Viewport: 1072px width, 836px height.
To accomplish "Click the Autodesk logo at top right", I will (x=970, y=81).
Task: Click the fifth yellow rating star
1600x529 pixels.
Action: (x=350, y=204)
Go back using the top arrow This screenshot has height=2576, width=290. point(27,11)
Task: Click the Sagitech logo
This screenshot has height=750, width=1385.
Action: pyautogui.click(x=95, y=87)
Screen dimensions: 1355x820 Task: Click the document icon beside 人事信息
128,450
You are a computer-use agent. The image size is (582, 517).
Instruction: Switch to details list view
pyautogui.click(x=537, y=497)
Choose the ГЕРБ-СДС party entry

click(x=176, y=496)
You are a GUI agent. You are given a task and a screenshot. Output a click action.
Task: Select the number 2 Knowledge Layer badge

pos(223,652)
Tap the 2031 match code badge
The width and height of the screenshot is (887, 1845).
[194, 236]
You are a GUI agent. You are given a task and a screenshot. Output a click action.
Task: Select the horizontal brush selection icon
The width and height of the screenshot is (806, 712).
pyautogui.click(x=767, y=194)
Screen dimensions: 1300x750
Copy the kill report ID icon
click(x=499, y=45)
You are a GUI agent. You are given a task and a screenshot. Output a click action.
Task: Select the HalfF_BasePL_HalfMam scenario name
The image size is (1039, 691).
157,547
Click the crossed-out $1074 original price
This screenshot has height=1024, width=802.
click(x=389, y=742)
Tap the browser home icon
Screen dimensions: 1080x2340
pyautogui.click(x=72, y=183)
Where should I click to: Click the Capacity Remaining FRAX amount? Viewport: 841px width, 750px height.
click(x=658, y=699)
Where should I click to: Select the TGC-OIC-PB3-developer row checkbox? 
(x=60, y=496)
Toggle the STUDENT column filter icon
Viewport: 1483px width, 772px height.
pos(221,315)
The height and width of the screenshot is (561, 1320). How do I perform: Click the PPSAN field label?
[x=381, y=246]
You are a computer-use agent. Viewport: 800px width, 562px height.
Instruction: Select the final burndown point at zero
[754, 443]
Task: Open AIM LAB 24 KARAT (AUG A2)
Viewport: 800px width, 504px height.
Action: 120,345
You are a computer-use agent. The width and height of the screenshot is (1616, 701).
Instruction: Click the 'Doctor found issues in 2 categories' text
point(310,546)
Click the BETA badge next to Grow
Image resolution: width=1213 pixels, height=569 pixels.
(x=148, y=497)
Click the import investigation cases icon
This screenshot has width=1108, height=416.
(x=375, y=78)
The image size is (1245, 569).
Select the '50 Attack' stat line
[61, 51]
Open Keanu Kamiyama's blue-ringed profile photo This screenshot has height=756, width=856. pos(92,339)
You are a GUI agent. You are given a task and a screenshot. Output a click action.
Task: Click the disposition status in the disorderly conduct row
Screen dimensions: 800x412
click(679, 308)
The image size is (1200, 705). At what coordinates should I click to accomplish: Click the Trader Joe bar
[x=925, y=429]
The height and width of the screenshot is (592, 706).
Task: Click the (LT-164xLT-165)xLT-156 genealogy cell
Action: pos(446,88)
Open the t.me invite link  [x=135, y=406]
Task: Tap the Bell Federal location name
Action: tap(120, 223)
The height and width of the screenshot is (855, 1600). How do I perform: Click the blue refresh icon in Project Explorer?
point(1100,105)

◆ WRITTEN TASK
Repeat the part of the data above that opens with the line containing "Toggle the STUDENT column filter icon" and runs through the end of the data, changing nothing.

◆ IN RESPONSE
Toggle the STUDENT column filter icon
Viewport: 1483px width, 772px height.
pos(221,315)
The height and width of the screenshot is (561, 1320). How do I perform: Click the PPSAN field label?
[x=381, y=246]
You are a computer-use agent. Viewport: 800px width, 562px height.
Instruction: Select the final burndown point at zero
[754, 443]
Task: Open AIM LAB 24 KARAT (AUG A2)
Viewport: 800px width, 504px height.
Action: 120,345
You are a computer-use agent. The width and height of the screenshot is (1616, 701).
Instruction: Click the 'Doctor found issues in 2 categories' text
point(310,546)
Click the BETA badge next to Grow
Image resolution: width=1213 pixels, height=569 pixels.
(x=148, y=497)
Click the import investigation cases icon
This screenshot has width=1108, height=416.
(x=375, y=78)
The image size is (1245, 569).
Select the '50 Attack' stat line
[61, 51]
Open Keanu Kamiyama's blue-ringed profile photo This screenshot has height=756, width=856. pos(92,339)
You are a GUI agent. You are given a task and a screenshot. Output a click action.
Task: Click the disposition status in the disorderly conduct row
Screen dimensions: 800x412
click(679, 308)
The image size is (1200, 705). At what coordinates should I click to accomplish: Click the Trader Joe bar
[x=925, y=429]
The height and width of the screenshot is (592, 706).
Task: Click the (LT-164xLT-165)xLT-156 genealogy cell
Action: pos(446,88)
Open the t.me invite link  [x=135, y=406]
Task: Tap the Bell Federal location name
Action: tap(120, 223)
The height and width of the screenshot is (855, 1600). How do I perform: Click the blue refresh icon in Project Explorer?
point(1100,105)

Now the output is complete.